* _Extract provided_:
Seems almost too easy…

I’ll write another update tomorrow after my appointment.

-Unblocked and ready to rock Regular Van.

*WARNING! POST CONTAINS PICTURES OF TEENY TINY LAPAROSCOPY INCISIONS!*

I peeled off my steristrips today to see what was hiding under there. It’s the first time I’ve seen the visible results of the laparoscopy.

The marks are frigging tiny! Here’s a picture!

So small! In other news, I think I may be allergic to steristrips…

The stitches under my belly button are a lot grosser, but still not anywhere near as gross as I’d thought they’d be. I’ve had stitches before: my forehead, under my chin…I was expecting Frankenstein stitches , as per usual. These are barely stitches.

I feel great. I was outside weeding our back garden today and was thinking about where I was a week ago. I was so nervous about this procedure, and didn’t know what lay ahead in terms of pain, outcomes, etc. If I could talk to my former self, I’d say, “Self? It’s no big whoop”. Because it wasn’t. Now I’m just crossing everything that my innards have sorted themselves out and all systems are go. If I get pregnant this cycle, it will be small miracle because:

a) I have not had an ounce of ovary stimulating wonder pills this month;

b) Today’s cycle day 17 and the first day we’re givin’ it a whirl since the surgery; and

c) As if I could get pregnant by just having sex. HA!

* _What you should do_: Return the passage of the laparoscopy recovery post from "I’ll write another" up to and including "are barely stitches.", copied word for word.

* _Records shown_:
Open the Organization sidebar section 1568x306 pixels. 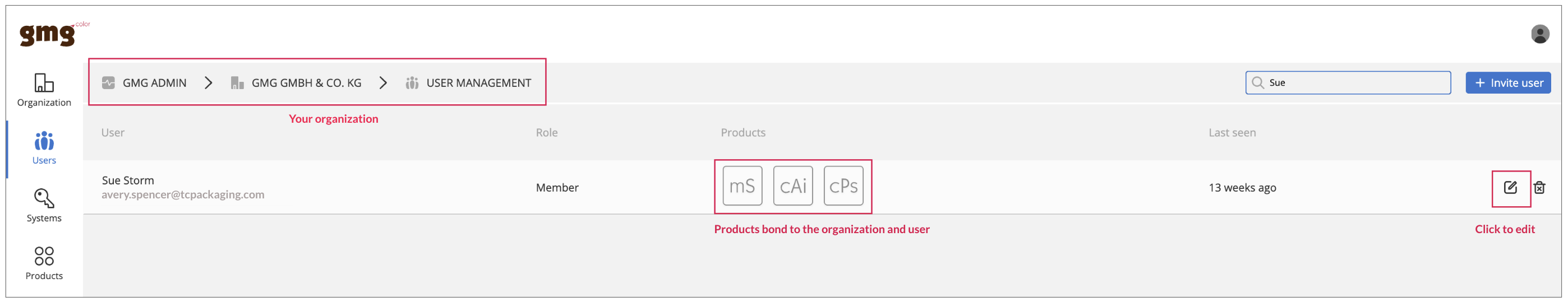[x=44, y=90]
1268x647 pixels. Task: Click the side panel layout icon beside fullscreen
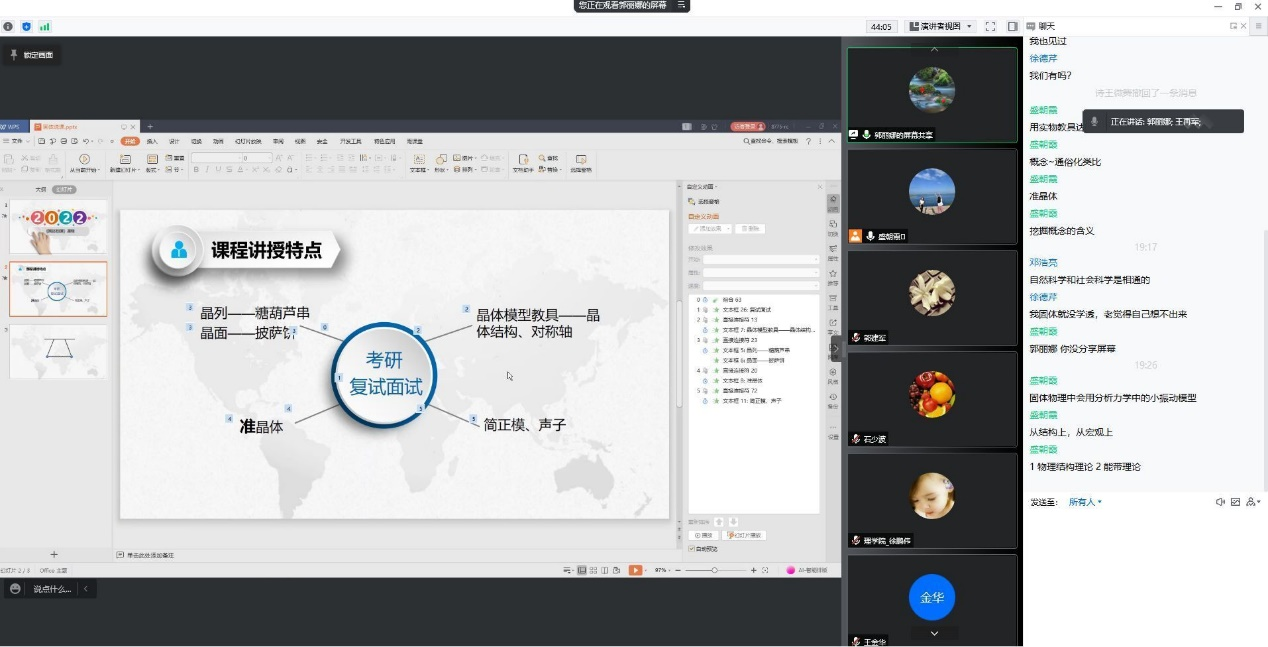click(1012, 26)
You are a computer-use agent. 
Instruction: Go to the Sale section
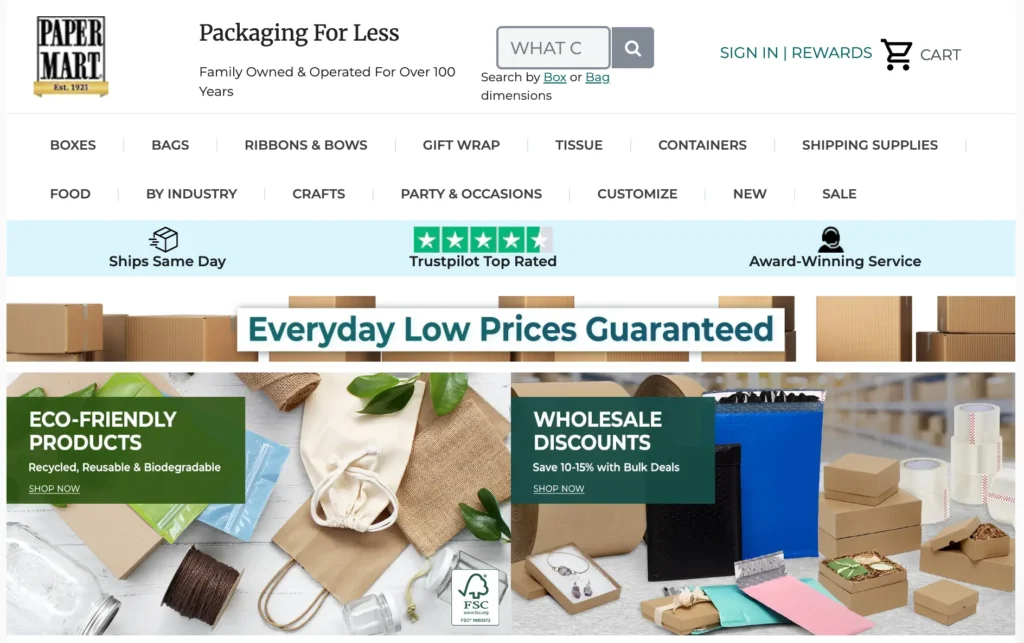click(839, 194)
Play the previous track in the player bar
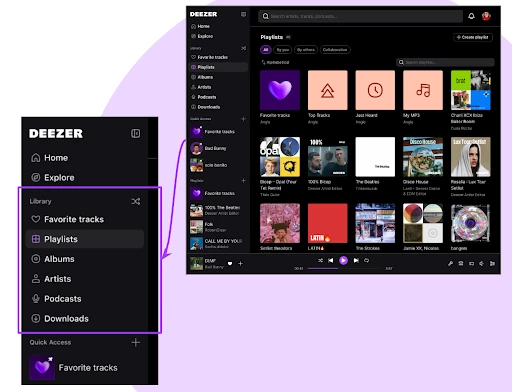This screenshot has height=392, width=512. [330, 260]
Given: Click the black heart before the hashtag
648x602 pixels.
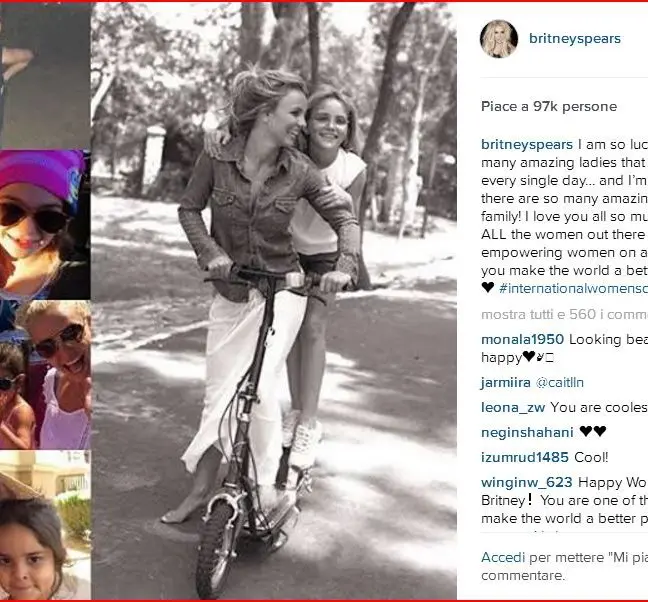Looking at the screenshot, I should click(x=488, y=288).
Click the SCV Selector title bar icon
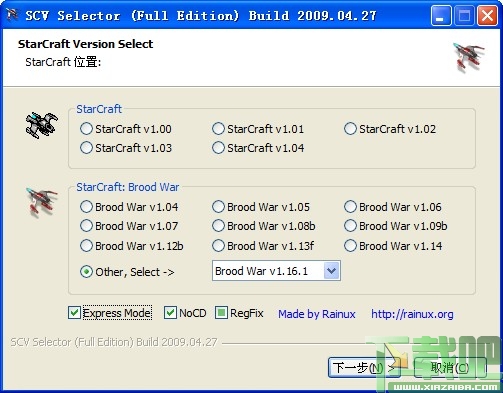The width and height of the screenshot is (503, 393). pyautogui.click(x=12, y=15)
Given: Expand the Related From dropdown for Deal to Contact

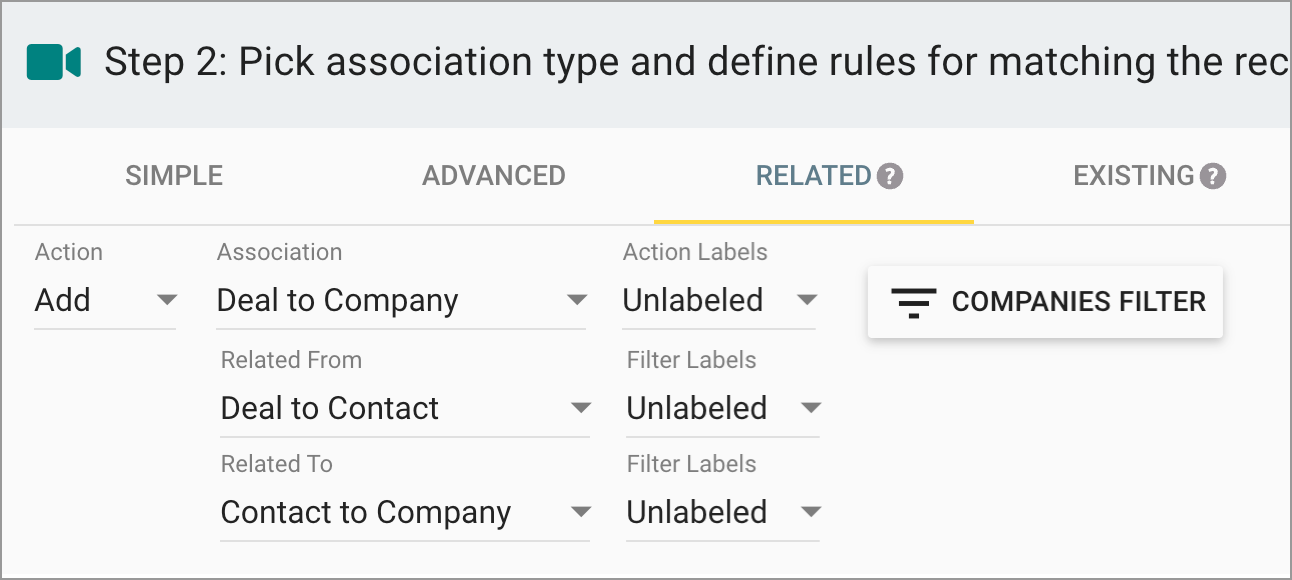Looking at the screenshot, I should coord(390,408).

* _Worked solution_:
I’ll write another update tomorrow after my appointment.

-Unblocked and ready to rock Regular Van.

*WARNING! POST CONTAINS PICTURES OF TEENY TINY LAPAROSCOPY INCISIONS!*

I peeled off my steristrips today to see what was hiding under there. It’s the first time I’ve seen the visible results of the laparoscopy.

The marks are frigging tiny! Here’s a picture!

So small! In other news, I think I may be allergic to steristrips…

The stitches under my belly button are a lot grosser, but still not anywhere near as gross as I’d thought they’d be. I’ve had stitches before: my forehead, under my chin…I was expecting Frankenstein stitches , as per usual. These are barely stitches.